To do: The answer is the full set of records below, transcribed exactly.

Extracted records:

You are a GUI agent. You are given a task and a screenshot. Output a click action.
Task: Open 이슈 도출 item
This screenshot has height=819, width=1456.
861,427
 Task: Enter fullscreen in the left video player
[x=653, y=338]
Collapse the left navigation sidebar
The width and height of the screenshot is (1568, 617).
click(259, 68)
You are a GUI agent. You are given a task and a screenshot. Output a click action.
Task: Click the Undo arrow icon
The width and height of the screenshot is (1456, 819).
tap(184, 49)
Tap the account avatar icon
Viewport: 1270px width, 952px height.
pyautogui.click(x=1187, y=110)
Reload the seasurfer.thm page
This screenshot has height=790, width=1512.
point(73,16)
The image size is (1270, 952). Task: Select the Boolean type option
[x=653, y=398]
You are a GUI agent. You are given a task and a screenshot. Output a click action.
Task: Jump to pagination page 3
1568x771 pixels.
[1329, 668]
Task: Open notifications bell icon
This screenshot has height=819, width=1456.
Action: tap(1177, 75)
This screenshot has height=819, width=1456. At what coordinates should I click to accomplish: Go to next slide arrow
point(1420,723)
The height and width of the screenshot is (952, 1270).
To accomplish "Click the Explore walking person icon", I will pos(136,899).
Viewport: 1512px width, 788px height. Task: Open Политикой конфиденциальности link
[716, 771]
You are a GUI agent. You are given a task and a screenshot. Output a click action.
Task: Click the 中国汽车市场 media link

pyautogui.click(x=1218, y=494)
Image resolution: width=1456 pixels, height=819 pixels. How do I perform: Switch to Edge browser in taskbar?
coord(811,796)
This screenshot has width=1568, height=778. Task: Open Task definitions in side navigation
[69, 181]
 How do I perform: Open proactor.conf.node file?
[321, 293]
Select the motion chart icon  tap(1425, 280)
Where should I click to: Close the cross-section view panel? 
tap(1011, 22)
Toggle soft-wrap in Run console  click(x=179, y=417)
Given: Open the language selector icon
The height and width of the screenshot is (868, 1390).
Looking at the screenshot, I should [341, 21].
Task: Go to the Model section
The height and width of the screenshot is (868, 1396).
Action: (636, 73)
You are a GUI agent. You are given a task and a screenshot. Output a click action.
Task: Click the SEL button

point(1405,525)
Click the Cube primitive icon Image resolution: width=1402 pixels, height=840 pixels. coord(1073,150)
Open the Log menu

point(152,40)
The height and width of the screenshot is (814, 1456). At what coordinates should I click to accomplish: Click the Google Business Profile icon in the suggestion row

The completed task:
You are a GUI agent. You are given a task and a screenshot. Output a click action.
Task: Open 이슈 도출 item
This screenshot has height=819, width=1456.
861,427
 Task: Enter fullscreen in the left video player
[x=653, y=338]
Collapse the left navigation sidebar
The width and height of the screenshot is (1568, 617).
click(259, 68)
You are a GUI agent. You are given a task and a screenshot. Output a click action.
Task: Click the Undo arrow icon
The width and height of the screenshot is (1456, 819).
tap(184, 49)
Tap the account avatar icon
Viewport: 1270px width, 952px height.
pyautogui.click(x=1187, y=110)
Reload the seasurfer.thm page
This screenshot has height=790, width=1512.
point(73,16)
The image size is (1270, 952). Task: Select the Boolean type option
[x=653, y=398]
You are a GUI agent. You are given a task and a screenshot. Output a click action.
Task: Jump to pagination page 3
1568x771 pixels.
[1329, 668]
Task: Open notifications bell icon
This screenshot has height=819, width=1456.
Action: tap(1177, 75)
This screenshot has height=819, width=1456. At what coordinates should I click to accomplish: Go to next slide arrow
point(1420,723)
The height and width of the screenshot is (952, 1270).
To accomplish "Click the Explore walking person icon", I will pos(136,899).
Viewport: 1512px width, 788px height. Task: Open Политикой конфиденциальности link
[716, 771]
You are a GUI agent. You are given a task and a screenshot. Output a click action.
Task: Click the 中国汽车市场 media link

pyautogui.click(x=1218, y=494)
Image resolution: width=1456 pixels, height=819 pixels. How do I perform: Switch to Edge browser in taskbar?
coord(811,796)
This screenshot has width=1568, height=778. Task: Open Task definitions in side navigation
[69, 181]
 How do I perform: Open proactor.conf.node file?
[321, 293]
Select the motion chart icon  tap(1425, 280)
Where should I click to: Close the cross-section view panel? 
tap(1011, 22)
Toggle soft-wrap in Run console  click(x=179, y=417)
Given: Open the language selector icon
The height and width of the screenshot is (868, 1390).
Looking at the screenshot, I should [341, 21].
Task: Go to the Model section
The height and width of the screenshot is (868, 1396).
Action: (636, 73)
You are a GUI agent. You are given a task and a screenshot. Output a click action.
Task: Click the SEL button

point(1405,525)
Click the Cube primitive icon Image resolution: width=1402 pixels, height=840 pixels. coord(1073,150)
Open the Log menu

point(152,40)
The height and width of the screenshot is (814, 1456). At what coordinates should I click to accomplish: Click the Google Business Profile icon in the suggestion row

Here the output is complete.